The Avnet FX12 Mini Module (right) is a tiny circuit board comprising a
Xilinx Virtex-4 FPGA, SDRAM, Flash and an Ethernet header. In the
Real-time Systems Group at York, this board is
being used to support research
and there are plans to use it for teaching in the future.
More information about this board can be found on Avnet's site.
The board is capable of running a
full Linux 2.6 system on the PowerPC
CPU within the FPGA. However, resources for configuring such a system are
not easy to find. It took me several weeks to gather the software required
to boot Linux with Ethernet support. To do this, I carried out the following
tasks:
- I upgraded the sample Avnet hardware design for Xilinx EDK 10.1,
and built the board support package (BSP) for Linux 2.6.
- I downloaded a copy of Linux 2.6 that had been extended by Xilinx
for their ML405 prototyping boards, some of which are based
on similar FPGAs. This gave me the drivers for the Xilinx devices,
particularly the Ethernet hardware. The source came from
http://git.xilinx.com/, which appears
to be the best source for Linux kernels with Xilinx drivers.
Xilinx has documentation at
http://xilinx.wikidot.com/.
- I added "gen-mhs-devtree" to EDK. It comes from git.xilinx.com,
and it provides two new platforms in the "OS and Library Settings"
part of the "Software Platform Settings". These are "uboot" and "fdt".
The latter is the correct choice. It causes the "Generate Libraries
and BSPs" menu option to emit a file named "fdt.dts" which describes
the embedded system hardware configuration.
- In EDK, I changed the kernel boot parameters ("bootargs") to read
"console=ttyUL0 root=/dev/ram0 init=/sbin/init rw". The most important
of these options is "console=ttyUL0" - if you don't do that, you
won't see the kernel messages during boot.
- I copied "fdt.dts" to arch/powerpc/boot/dts in my Linux kernel source.
- I modified the Linux kernel sources in the following ways:
- Added code to the kernel entry point (virtex405-head.S)
to copy the kernel from Flash into RAM if it is not
already RAM-resident. For this, I used the memmove function
which is already part of the kernel boot loader.
- In the configuration, added (changed)
CONFIG_EXTRA_TARGETS="simpleImage.fdt simpleImage.initrd.fdt".
- Configured the Flash memory driver to split the memory
into two partitions (a large one for the kernel
and root file system, and a small one for a jffs2 file system).
This is done in arch/powerpc/platforms/40x/virtex.c;
where I use "arch_initcall" to run an extra setup function
during boot.
- Modified arch/powerpc/boot/wrapper so that "simpleboot-fdt"
is handled in the same way as "simpleboot-virtex405-*".

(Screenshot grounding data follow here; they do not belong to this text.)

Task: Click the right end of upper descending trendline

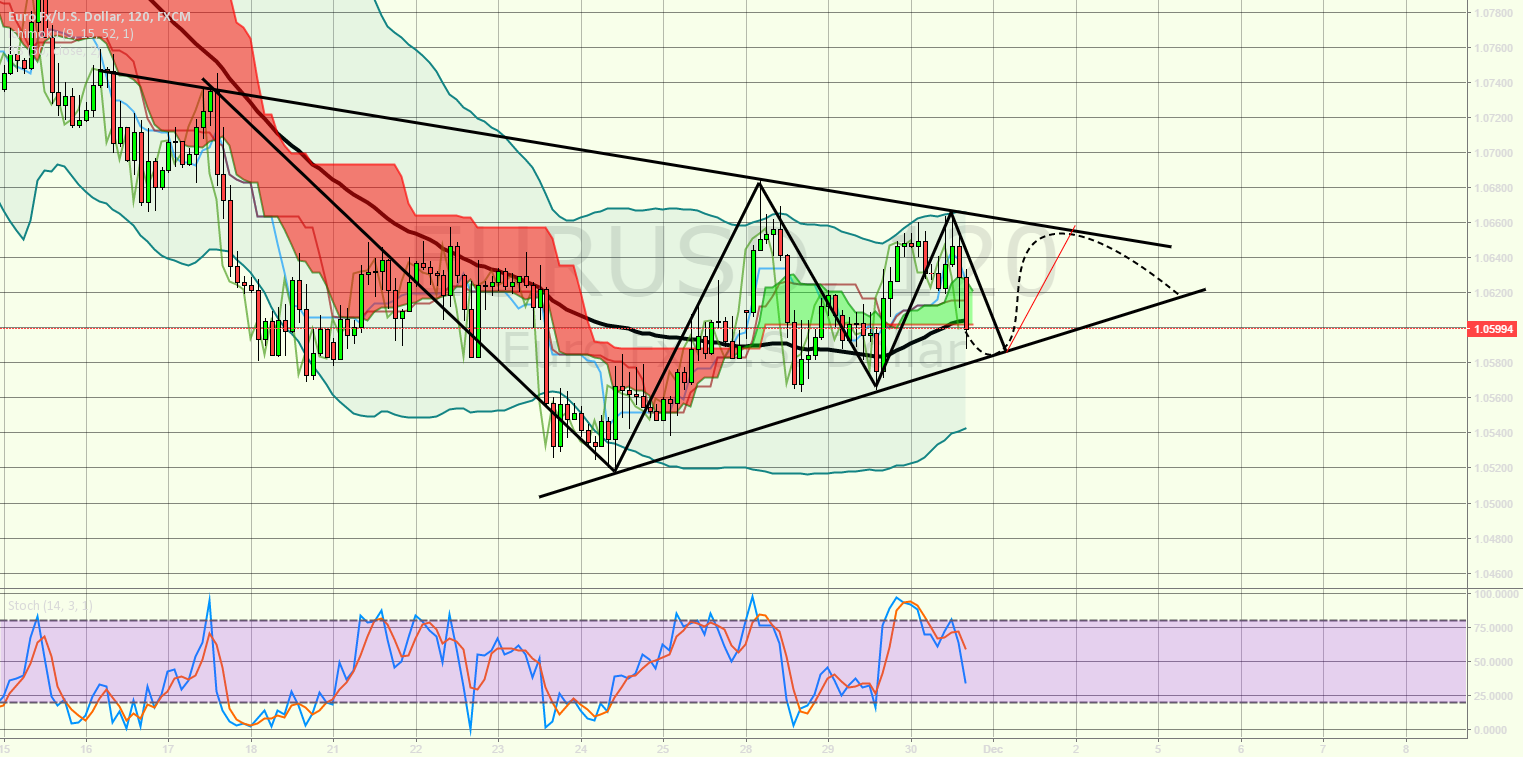Action: (1169, 246)
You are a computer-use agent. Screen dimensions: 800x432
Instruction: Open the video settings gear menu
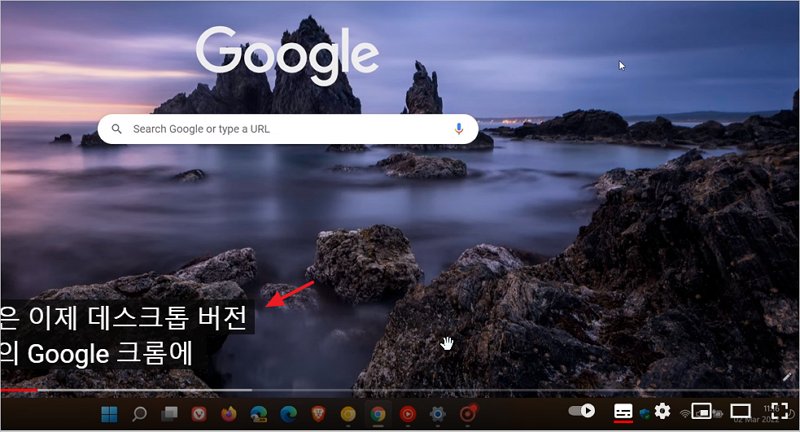click(662, 411)
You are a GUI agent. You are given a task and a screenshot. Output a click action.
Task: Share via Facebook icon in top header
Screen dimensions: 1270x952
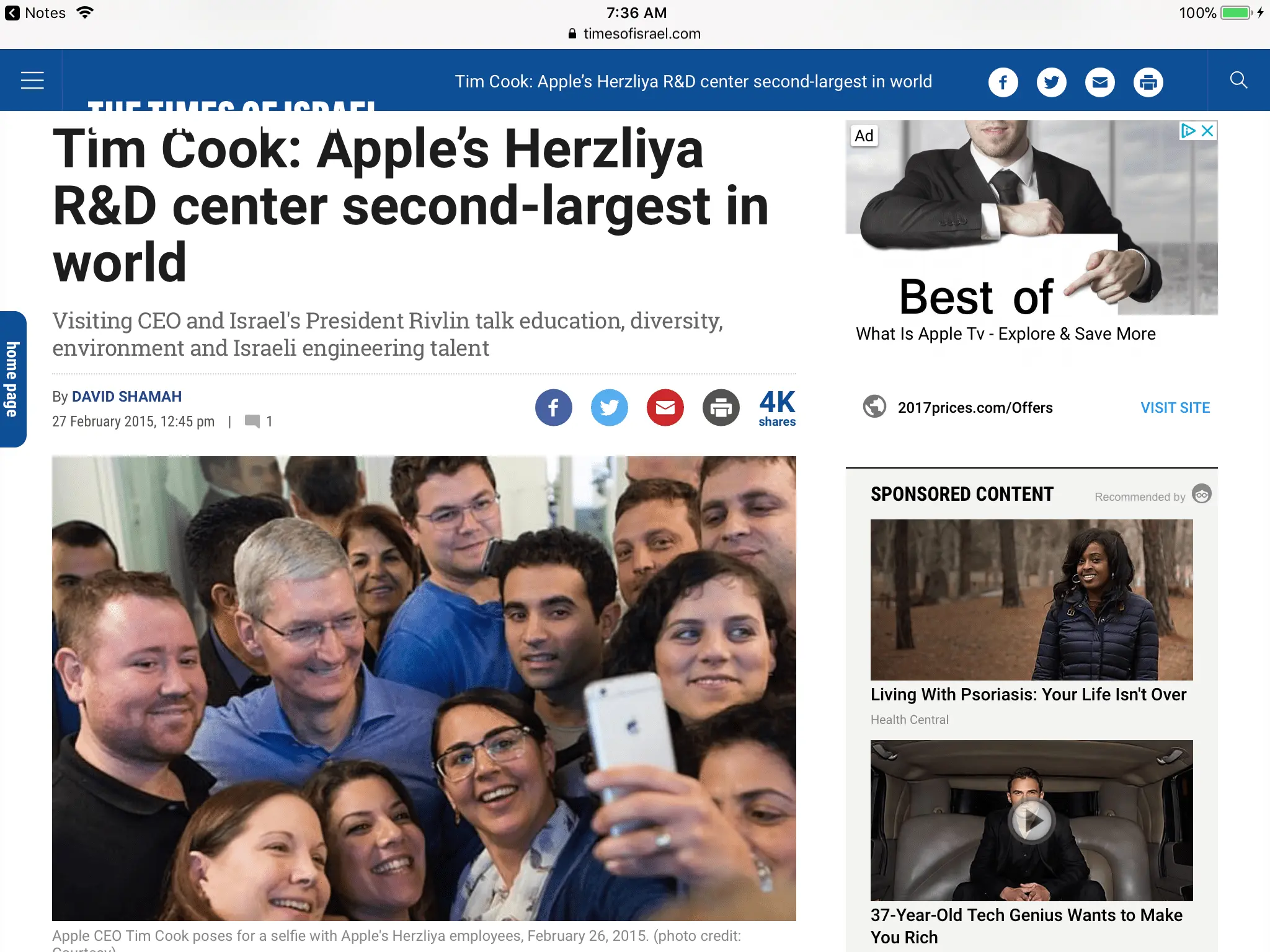tap(1003, 82)
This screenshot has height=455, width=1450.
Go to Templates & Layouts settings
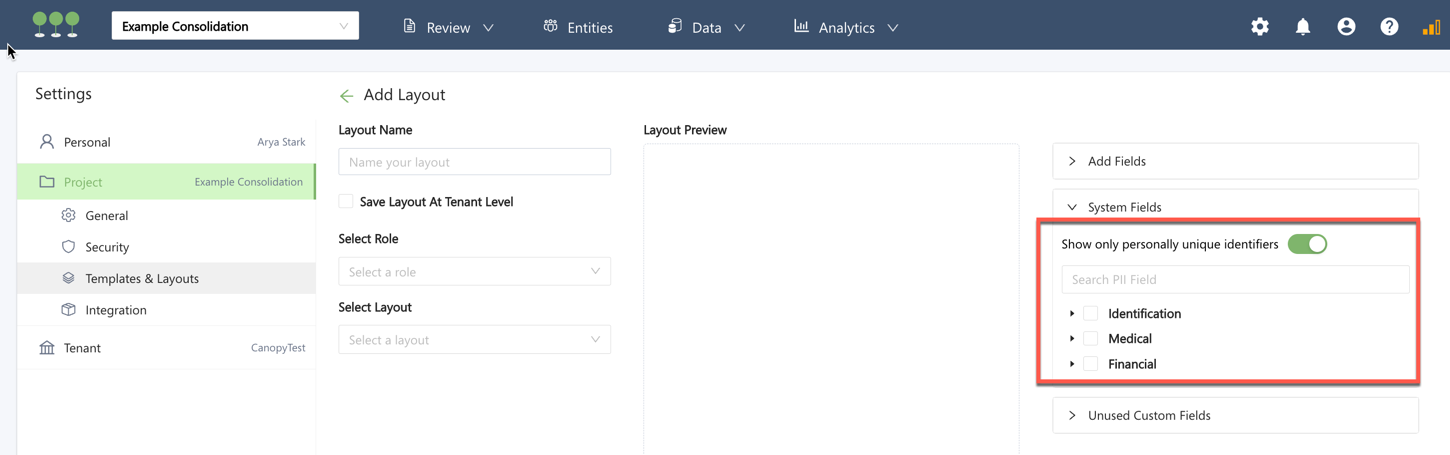(x=142, y=278)
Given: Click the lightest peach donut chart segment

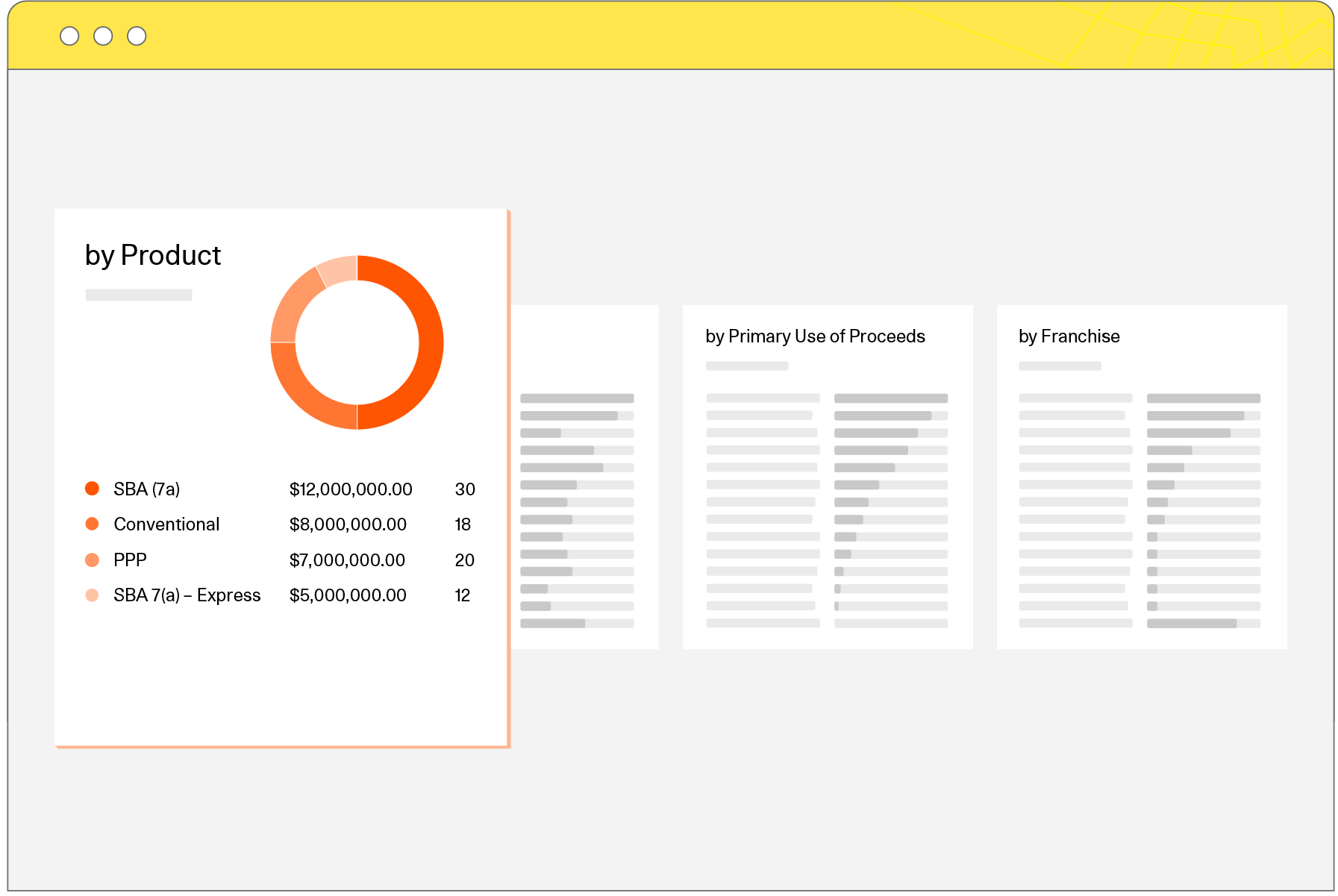Looking at the screenshot, I should (338, 271).
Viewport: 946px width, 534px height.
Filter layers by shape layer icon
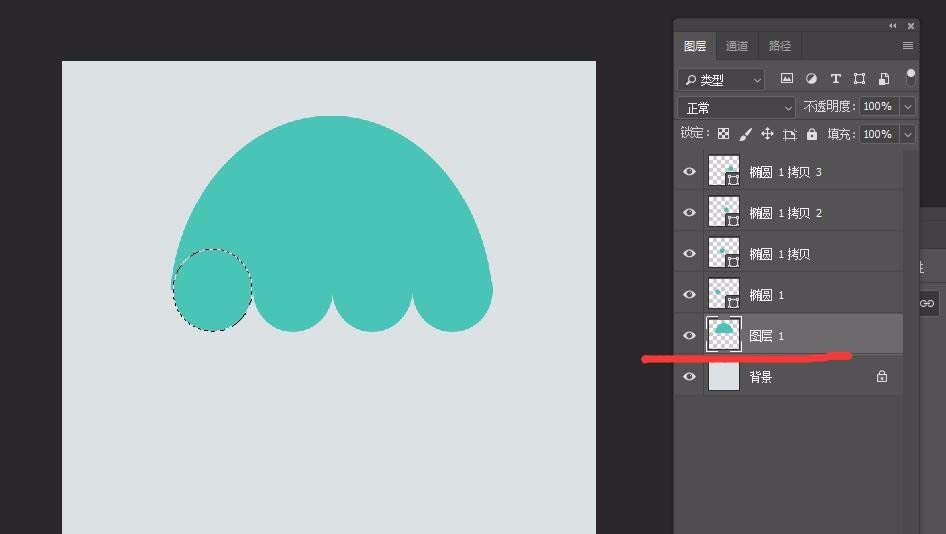pyautogui.click(x=859, y=79)
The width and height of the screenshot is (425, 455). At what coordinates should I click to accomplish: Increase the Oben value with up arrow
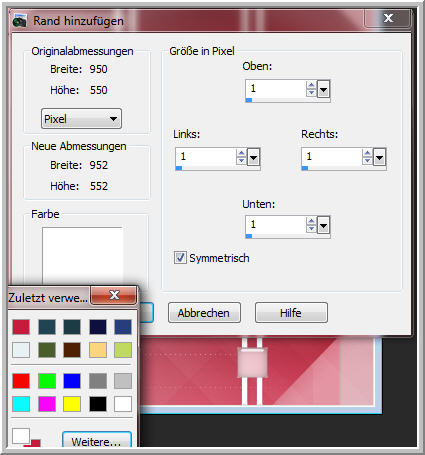click(x=311, y=85)
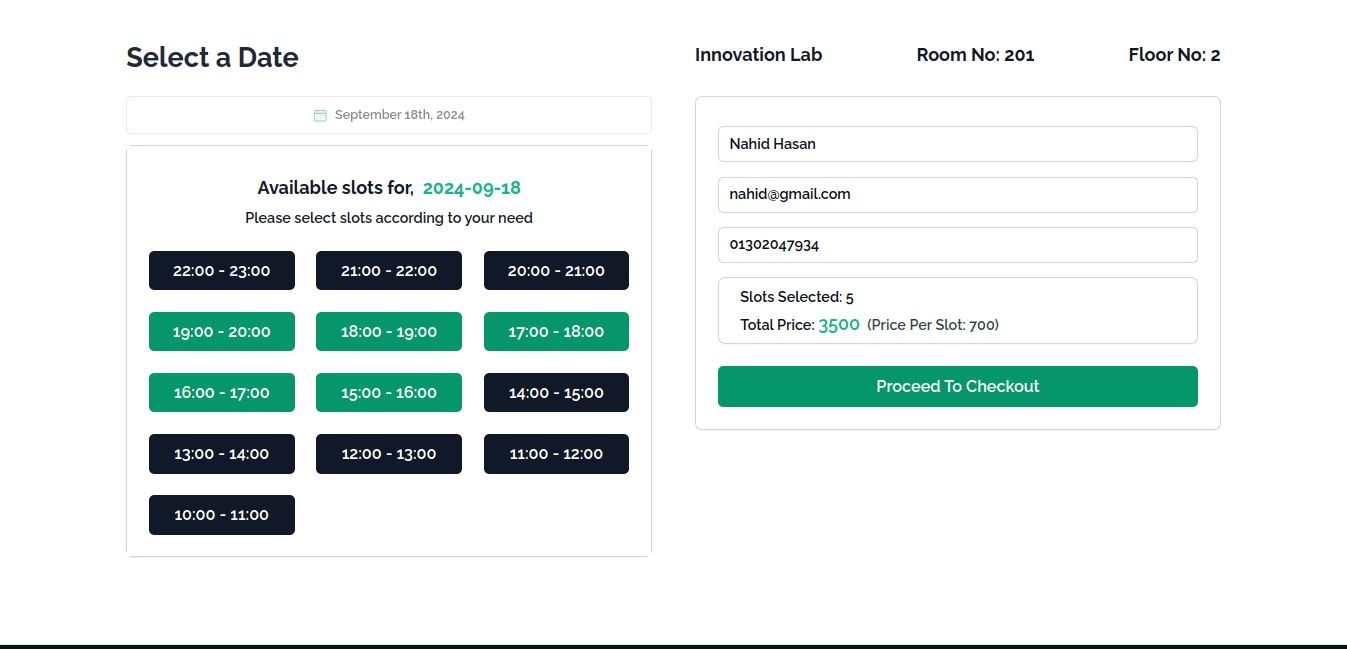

Without this change, the kernel entry point is not at the
beginning. The kernel will still boot with a smart boot loader
(e.g. one that can load ELF files) but not with a simple
boot loader like the one I use.
- Various changes in the Xilinx GPIO driver. I added support for
"open firmware", which is the mechanism used to access the
device tree (DTS file contents). I also added a kernel-mode
JTAG driver and fixed a security hole.
- I made a root file system and GCC toolchain using the
buildroot tool.
- I wrote a simple boot loader to allow Linux to be loaded onto an empty FX12
board. The boot loader will boot from Flash if a kernel is present there;
if not, it will wait for Intel Hex records on the serial line.
Since the result is a free software (GNU GPL) system,
I can put the results
of my work online. These include an FX12 system in EDK,
already configured with TEMAC Ethernet support, GPIOs and serial drivers,
and a matching Linux kernel and root file system.
If you are setting up Linux for an FX12 module, it's likely
that this will help you get started. If you change the hardware design,
don't forget to regenerate "fdt.dts". To do that you must
install "gen-mhs-devtree" inside EDK. Get this from
git.xilinx.com.
Because of the intended application for my work, there are a few things in
the hardware and software that you may not expect. These include a GPIO
configured to act as a JTAG host, four additional UARTs, and a Linux kernel
driver for JTAG. You can remove these if you wish.